The drug is intended for the treatment of bloodstream infections caused by polymyxin B (PMB)-susceptible strains in adults.
Developed by the Venus Medicine Research Centre (VMRC)—the R&D arm of Venus Remedies—VRP-034 is a novel supramolecular cationic (SMC) formulation of polymyxin B sulphate. It has been designed specifically to mitigate the nephrotoxic effects often associated with conventional polymyxin B therapy, a critical concern in treating drug-resistant infections.

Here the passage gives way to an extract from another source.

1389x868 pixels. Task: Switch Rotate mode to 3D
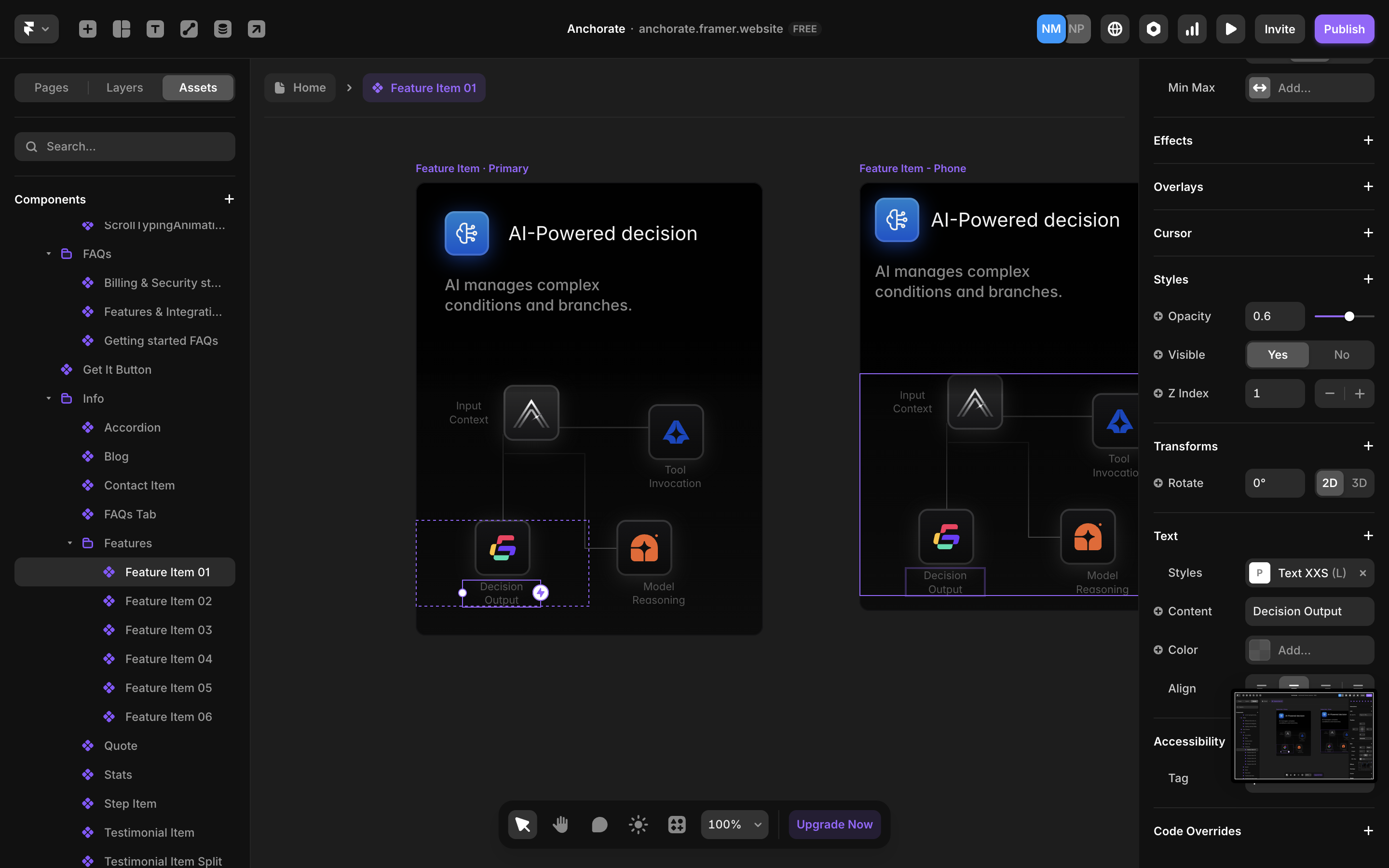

The QIDP status has been granted under the Generating Antibiotic Incentives Now (GAIN) Act, a U.S. initiative aimed at encouraging the development of new antibiotics to combat serious or life-threatening infections. With this designation, VRP-034 now qualifies for several key regulatory benefits, including priority review, eligibility for fast track designation, and an additional five years of market exclusivity upon receiving FDA approval.
Polymyxins like PMB and colistin are critical last-resort antibiotics for treating multidrug-resistant (MDR) infections but are often limited by high rates of nephrotoxicity, affecting up to 60% of patients. Venus Remedies' investigational product, VRP-034, aims to overcome this limitation by maintaining the therapeutic profile of PMB while significantly reducing kidney toxicity—by up to 70%—as shown in preclinical studies. It has demonstrated strong efficacy against resistant pathogens and a favorable safety profile using advanced testing models. The recent QIDP designation by the US FDA highlights the drug’s potential and reinforces the company’s focus on tackling antimicrobial resistance.
Venus Remedies is a pharmaceutical company specializing in critical care injectables. It reported a consolidated net profit surged 186.13% to Rs 19.60 crore on a 23.31% increase in revenue from operations to Rs 176.85 crore in Q3 FY25 over Q3 FY24.